Kurz nach 21:00 Uhr haben sich rund 600 Zuschauer im weiten Rund der Skaterhalle eingefunden, als Selig nach einem esoterisch angehauchtem Intro zu spärlichem Licht die Bühne betreten und mit „Unsterblich“, dem Opener ihres aktuellen siebten Albums, relaxed in ein mehr als zweistündiges Set starten.
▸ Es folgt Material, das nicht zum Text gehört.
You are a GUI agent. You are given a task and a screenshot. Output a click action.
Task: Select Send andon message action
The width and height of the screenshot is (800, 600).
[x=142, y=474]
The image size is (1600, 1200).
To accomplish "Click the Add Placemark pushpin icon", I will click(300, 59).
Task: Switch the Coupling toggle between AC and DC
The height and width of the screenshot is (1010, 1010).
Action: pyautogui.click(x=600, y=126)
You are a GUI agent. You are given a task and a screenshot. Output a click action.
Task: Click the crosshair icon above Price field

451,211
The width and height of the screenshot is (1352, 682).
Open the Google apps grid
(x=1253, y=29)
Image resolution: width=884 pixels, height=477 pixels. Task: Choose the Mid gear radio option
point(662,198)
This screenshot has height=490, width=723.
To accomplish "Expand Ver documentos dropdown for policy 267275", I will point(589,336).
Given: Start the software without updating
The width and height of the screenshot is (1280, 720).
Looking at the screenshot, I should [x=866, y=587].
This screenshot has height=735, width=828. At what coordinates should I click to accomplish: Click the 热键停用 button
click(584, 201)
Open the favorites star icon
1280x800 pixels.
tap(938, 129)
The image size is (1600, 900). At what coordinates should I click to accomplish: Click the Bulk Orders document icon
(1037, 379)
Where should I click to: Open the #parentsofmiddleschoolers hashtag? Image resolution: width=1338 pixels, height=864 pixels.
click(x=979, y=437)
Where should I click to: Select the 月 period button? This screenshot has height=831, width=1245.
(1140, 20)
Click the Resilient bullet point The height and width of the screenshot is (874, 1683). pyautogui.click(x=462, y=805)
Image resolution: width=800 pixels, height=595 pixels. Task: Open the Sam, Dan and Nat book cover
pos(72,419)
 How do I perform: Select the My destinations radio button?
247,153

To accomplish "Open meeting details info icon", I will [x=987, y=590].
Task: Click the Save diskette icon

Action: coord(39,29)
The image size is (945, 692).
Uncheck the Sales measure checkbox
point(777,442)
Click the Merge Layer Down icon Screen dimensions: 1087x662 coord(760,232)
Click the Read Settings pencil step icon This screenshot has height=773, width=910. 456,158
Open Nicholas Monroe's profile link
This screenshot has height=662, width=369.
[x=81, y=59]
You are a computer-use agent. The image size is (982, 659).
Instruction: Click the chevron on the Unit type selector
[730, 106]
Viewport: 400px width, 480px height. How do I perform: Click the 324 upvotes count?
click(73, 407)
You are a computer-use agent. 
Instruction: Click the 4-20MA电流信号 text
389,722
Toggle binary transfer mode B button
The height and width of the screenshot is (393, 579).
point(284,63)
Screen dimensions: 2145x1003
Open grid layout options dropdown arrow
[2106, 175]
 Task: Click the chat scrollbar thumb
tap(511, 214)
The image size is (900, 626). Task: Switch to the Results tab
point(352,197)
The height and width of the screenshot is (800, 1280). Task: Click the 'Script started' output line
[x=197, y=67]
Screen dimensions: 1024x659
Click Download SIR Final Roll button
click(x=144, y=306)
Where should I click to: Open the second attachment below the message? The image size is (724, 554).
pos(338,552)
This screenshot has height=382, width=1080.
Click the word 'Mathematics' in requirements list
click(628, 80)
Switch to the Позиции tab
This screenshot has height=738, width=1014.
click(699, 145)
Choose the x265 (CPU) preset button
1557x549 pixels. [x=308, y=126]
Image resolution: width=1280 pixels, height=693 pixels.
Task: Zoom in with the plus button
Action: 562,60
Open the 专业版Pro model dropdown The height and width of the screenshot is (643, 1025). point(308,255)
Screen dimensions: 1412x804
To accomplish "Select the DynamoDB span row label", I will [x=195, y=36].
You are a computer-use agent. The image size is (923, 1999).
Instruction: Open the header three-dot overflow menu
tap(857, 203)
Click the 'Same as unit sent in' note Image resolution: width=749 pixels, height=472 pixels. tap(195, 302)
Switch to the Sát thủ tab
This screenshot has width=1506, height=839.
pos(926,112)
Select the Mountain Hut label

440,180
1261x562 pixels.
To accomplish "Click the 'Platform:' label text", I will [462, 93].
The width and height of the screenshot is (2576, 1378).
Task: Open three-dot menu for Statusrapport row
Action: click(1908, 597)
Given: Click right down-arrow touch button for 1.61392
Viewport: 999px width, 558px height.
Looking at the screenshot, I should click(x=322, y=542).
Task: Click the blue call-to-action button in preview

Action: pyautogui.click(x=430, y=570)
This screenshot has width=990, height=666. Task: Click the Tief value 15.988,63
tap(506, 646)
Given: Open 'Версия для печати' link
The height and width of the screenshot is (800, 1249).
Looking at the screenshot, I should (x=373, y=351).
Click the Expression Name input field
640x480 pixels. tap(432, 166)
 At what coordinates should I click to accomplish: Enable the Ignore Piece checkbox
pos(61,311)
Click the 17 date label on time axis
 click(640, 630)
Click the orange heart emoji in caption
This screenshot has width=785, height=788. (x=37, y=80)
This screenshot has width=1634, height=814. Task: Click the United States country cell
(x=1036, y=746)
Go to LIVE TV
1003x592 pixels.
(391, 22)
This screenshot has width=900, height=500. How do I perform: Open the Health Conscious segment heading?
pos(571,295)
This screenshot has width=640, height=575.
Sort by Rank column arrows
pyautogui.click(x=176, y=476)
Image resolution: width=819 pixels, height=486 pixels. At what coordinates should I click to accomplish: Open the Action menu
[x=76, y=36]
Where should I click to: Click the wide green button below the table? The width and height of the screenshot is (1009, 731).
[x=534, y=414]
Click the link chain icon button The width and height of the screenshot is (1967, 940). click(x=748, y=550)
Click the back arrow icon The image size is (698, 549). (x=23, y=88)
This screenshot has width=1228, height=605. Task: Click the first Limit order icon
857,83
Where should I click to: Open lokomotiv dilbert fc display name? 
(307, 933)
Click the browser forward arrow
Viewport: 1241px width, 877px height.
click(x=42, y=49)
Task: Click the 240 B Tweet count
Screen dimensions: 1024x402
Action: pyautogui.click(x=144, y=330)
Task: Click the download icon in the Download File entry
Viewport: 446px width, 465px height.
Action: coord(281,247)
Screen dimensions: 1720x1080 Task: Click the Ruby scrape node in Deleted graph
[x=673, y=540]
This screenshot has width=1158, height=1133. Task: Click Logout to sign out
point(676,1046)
Mittlerweile zur vierköpfigen Band geschrumpft, kaschieren die Musiker den Wegfall ihres langjährigen Keyboarders Malte Neumann, indem sie eine weitaus härtere Variation des Bandsounds abliefern, in der die Zeichen 2017 unmißverständlich diese eine Ausrichtung haben: ROCK. Es ist ein schöner, weil bunt gemischter Querschnitt durch das Gesamtwerk, „Bruderlos“ gerät zu einer hartmetallischen Version, bei der Christian Neanders Gitarrenfeedbacks erstmalig so richtig zur Geltung kommen.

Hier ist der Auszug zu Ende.